A privatização de empresas públicas é um tema antigo na agenda económica, que, apesar de despertar paixões ideológicas, é tecnicamente complexo e com muitas "nuances". Talvez por isso, a prática é frequentemente pouco ideológica. Por exemplo, na socialista França, as empresas que fornecem água e esgotos urbanos são privadas; enquanto na capitalista Singapura, as principais empresas (e.g. Singapore Airlines) são públicas. Em ambos os casos são muitos bem geridas, com benefícios para o consumidor e para a sociedade, pelo que ninguém pensa em alterar o "status quo".

 

A vantagem do controlo público é, teoricamente, a de alinhar a gestão com os objetivos estratégicos e sociais. Apesar de alguns detratores da intervenção estatal considerarem que nenhum governo tem ideia desses objetivos e, se tivesse, não teria a capacidade de os operacionalizar, vamos assumir aqui que o Governo tem essa visão. É um enorme salto de fé, dirão muitos, dada a dificuldade dos políticos, com vistas nos seus mandatos de poucos anos e sujeitos a inúmeras pressões, em cumprir o seu papel. Mas é um salto que permite avançar para o meu ponto principal.

 

O principal desafio da supervisão das empresas públicas (como das empresas privadas) é a falta de disponibilidade de informação. O Estado, como acionista, tem dificuldade em ter acesso à informação de que necessita para controlar a atividade dos gestores públicos e para incentivar os comportamentos mais apropriados. Todos os dias as equipas de gestão tomam decisões cujos efeitos se estendem por vários anos e avaliar a bondade dessa decisão com informação muito limitada é difícil. Por exemplo, uma decisão de fazer um investimento hoje tem efeitos por muitos anos, tal como a decisão de não o fazer - como avaliar se foi uma boa decisão na altura em que foi tomada?
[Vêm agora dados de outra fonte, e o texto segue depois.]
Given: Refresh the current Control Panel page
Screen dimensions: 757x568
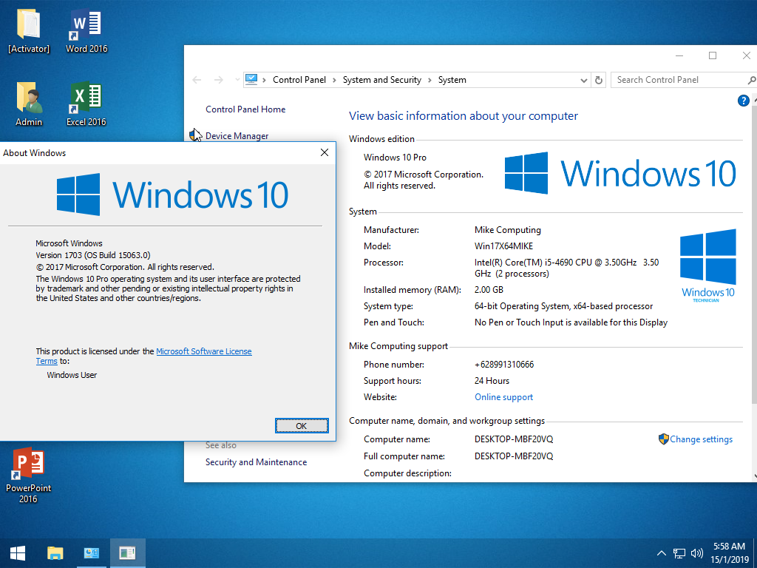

Dificilmente as equipas de supervisão das empresas públicas têm capacidade de trabalho e conhecimento de mercado para cumprirem esse papel. Inúmeros testemunhos na Comissão de Inquérito da CGD revelam essa dificuldade em saber se, na altura, as decisões foram boas ou más.

 

No setor privado, essa capacidade de supervisão pelos acionistas também está longe de ser perfeita. Mas, o mercado de capitais tem ao dispor toda uma indústria de analistas, de "traders", de fundos e de investidores que se controlam mutuamente e que, no fim, ao fazerem mexer o valor da ação, disponibilizam de uma forma muito sintética uma opinião do mercado sobre o estado da empresa. E, pelos movimentos do valor da ação, podemos facilmente aferir se as decisões da gestão melhoraram ou pioraram a situação económica da empresa.

 

Ora, há uma forma de tirar partido do ecossistema de mercado de capitais especializado em avaliar a situação financeira das empresas e, simultaneamente, assegurar que a gestão está alinhada com os objetivos estratégicos do Governo ou do Estado. Para isso, basta assegurar que uma parte pequena - digamos 10% a 20% - do capital da empresa é transacionada no mercado de capitais. Investidores privados transacionariam esse capital de forma a que o valor dessa ação capte, de forma sintética, o valor da empresa. Subidas e descidas desse valor captariam aumentos e diminuições do valor da empresa. E permitiriam ao Governo, e sobretudo aos cidadãos, avaliar de forma simples e rápida a saúde das empresas que são suas. Eventualmente, os prémios dos gestores poderiam ser parcialmente indexados ao valor da ação, de forma a alinhar os incentivos da gestão.

 

Por outro lado, com 10% a 20% do capital, os privados nada poderiam contra o Estado na tomada de decisões da empresa e o Governo seria livre de definir a missão de acordo com a estratégia de desenvolvimento sufragada pelos eleitores. Esta tem sido, por exemplo, a abordagem de Singapura, no sentido de conjugar uma estratégia nacional com a excelência na gestão.

 

Alguns dirão que uma venda deste tipo renderá menos ao Estado, pois os privados não confiam na gestão pública. Mas o objetivo aqui não é maximizar a receita da privatização. É assegurar que uma empresa pública encontra forma da aumentar a transparência e a responsabilização atempada dos seus gestores.

 

O relevante é que diretivas do Governo, escolhas de gestores ou decisões de gestão que afetem a rentabilidade da empresa rapidamente se refletirão no valor da ação. Assim, seríamos facilmente capazes de quantificar de forma transparente os impactos das escolhas feitas. E responsabilizar os responsáveis. Poderíamos estar de acordo com uma decisão que fosse importante para o país e aceitar o impacto negativo no preço da ação, mas saberíamos como cidadãos o que ela custaria na rentabilidade e sustentabilidade da empresa. Mas talvez seja transparência a mais numa democracia.